Copy out the listing below word for word, from its start through the line containing "point(400,279)", and include that line.

─── Input

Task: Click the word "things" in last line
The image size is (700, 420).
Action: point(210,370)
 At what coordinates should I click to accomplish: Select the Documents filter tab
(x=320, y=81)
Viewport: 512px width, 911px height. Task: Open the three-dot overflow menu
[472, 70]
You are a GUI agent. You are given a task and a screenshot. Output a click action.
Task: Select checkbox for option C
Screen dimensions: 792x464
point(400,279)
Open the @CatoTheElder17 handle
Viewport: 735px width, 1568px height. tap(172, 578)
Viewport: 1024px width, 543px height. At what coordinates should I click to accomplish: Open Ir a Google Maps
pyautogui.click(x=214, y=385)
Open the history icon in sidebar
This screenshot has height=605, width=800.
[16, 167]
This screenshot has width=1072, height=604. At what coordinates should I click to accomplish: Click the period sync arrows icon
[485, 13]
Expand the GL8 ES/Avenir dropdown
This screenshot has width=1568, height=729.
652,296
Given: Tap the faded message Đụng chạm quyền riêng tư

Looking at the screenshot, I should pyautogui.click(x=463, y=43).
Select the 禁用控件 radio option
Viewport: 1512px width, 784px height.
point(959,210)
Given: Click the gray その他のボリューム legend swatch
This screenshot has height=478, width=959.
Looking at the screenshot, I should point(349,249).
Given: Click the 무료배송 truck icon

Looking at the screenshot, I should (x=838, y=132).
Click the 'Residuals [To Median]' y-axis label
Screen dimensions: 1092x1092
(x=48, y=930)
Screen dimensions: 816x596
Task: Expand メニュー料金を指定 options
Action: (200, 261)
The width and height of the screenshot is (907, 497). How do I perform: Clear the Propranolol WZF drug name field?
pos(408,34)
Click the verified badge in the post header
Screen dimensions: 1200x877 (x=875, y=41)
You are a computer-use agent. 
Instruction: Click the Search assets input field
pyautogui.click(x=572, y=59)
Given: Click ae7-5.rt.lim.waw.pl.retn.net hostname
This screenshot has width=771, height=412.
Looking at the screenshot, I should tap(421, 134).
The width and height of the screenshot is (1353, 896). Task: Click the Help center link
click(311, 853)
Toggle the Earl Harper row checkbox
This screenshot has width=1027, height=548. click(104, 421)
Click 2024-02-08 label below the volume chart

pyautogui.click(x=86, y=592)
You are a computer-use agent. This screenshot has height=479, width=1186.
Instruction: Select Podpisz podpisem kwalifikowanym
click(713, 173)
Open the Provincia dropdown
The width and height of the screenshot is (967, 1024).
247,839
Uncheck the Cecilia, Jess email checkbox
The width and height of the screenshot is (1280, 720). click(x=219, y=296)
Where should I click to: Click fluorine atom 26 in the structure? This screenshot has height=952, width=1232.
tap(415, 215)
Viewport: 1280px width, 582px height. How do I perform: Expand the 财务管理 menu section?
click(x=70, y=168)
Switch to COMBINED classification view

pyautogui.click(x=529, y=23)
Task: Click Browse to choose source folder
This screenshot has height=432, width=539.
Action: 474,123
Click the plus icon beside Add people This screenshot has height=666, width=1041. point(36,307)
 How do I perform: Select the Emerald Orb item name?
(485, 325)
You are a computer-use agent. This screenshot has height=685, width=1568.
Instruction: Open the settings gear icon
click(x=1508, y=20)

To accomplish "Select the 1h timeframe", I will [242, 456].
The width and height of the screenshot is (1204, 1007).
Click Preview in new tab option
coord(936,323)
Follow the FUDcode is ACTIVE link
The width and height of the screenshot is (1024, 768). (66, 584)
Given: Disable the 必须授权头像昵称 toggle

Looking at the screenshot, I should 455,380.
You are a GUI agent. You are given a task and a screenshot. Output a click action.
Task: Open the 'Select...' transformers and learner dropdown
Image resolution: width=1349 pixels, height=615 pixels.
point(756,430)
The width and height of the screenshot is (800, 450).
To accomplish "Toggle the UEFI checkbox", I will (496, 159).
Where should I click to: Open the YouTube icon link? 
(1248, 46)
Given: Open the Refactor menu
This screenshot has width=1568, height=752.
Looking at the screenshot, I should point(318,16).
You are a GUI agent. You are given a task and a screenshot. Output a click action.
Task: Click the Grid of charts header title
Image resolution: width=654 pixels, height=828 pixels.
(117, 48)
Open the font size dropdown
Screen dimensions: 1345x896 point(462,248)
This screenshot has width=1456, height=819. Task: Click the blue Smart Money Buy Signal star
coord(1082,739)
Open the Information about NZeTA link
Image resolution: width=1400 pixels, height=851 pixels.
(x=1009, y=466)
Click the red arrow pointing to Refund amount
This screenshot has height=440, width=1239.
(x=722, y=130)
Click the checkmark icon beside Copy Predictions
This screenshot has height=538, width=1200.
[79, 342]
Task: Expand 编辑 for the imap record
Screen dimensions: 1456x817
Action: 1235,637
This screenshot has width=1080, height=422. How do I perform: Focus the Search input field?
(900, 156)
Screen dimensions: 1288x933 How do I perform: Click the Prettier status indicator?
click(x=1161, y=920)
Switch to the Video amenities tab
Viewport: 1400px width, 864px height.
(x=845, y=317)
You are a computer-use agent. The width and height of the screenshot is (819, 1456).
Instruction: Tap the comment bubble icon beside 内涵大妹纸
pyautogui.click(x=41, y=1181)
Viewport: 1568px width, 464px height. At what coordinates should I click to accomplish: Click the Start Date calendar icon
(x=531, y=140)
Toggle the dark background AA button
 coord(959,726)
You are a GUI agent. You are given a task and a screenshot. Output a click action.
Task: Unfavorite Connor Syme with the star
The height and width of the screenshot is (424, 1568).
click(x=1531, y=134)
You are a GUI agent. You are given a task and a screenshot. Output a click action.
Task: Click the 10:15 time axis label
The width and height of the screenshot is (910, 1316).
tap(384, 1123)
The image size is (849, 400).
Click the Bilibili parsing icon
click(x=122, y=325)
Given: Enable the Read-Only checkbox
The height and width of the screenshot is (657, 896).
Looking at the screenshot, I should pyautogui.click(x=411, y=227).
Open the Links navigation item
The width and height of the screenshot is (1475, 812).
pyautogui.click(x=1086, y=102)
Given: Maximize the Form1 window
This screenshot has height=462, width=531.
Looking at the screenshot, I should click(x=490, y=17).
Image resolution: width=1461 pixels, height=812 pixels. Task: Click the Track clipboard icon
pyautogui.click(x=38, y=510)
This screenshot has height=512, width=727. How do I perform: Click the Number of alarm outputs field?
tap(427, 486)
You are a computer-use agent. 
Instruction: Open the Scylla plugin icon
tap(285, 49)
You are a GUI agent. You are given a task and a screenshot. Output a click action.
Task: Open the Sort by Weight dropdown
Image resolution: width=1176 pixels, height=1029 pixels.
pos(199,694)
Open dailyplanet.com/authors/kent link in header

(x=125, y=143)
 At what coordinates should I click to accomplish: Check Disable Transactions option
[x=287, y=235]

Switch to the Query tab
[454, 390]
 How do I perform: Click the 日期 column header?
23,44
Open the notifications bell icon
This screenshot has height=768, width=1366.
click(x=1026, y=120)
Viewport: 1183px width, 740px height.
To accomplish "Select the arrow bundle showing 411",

──────

* _Task response_
Task: Click the word "things" in last line
The image size is (700, 420).
Action: point(210,370)
 At what coordinates should I click to accomplish: Select the Documents filter tab
(x=320, y=81)
Viewport: 512px width, 911px height. Task: Open the three-dot overflow menu
[472, 70]
You are a GUI agent. You are given a task and a screenshot. Output a click action.
Task: Select checkbox for option C
Screen dimensions: 792x464
point(400,279)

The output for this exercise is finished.